YOUR OBJECTIVE >> Filter the records below for the word "quantity". Copy each line that holds it.

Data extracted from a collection
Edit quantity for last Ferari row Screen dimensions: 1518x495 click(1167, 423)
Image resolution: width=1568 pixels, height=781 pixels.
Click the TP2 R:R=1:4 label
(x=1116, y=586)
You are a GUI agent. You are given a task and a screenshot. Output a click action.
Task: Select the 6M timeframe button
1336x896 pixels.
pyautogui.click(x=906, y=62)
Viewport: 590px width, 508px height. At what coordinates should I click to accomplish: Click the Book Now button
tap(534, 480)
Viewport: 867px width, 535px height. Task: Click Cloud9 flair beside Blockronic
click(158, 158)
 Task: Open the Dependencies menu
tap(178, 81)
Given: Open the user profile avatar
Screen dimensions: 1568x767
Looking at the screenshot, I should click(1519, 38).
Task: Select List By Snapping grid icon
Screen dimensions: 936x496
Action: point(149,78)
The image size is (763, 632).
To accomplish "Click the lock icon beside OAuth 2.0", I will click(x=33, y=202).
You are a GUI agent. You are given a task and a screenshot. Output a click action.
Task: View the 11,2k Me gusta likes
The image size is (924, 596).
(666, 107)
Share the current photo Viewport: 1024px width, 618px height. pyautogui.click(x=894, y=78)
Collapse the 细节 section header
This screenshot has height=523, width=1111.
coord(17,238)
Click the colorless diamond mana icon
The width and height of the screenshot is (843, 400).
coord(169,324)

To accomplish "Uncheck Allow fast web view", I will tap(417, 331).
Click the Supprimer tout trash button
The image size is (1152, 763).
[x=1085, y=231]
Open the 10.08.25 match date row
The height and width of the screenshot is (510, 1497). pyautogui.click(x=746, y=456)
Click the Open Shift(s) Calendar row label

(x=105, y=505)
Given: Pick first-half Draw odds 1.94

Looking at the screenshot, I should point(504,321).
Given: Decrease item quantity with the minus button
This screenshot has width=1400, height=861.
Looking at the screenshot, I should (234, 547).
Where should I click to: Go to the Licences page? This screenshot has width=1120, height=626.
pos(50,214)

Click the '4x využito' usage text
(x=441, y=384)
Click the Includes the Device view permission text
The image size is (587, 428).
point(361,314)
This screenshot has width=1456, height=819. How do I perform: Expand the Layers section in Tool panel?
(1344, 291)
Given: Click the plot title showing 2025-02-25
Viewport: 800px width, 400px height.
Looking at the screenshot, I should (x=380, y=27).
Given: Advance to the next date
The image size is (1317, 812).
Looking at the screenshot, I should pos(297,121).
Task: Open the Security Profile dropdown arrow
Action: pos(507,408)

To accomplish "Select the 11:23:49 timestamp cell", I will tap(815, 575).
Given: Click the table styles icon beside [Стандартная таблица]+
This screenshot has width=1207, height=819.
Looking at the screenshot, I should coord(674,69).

RESULT OF THIS TASK >>
Edit quantity for last Ferari row Screen dimensions: 1518x495 click(1167, 423)
Given: Decrease item quantity with the minus button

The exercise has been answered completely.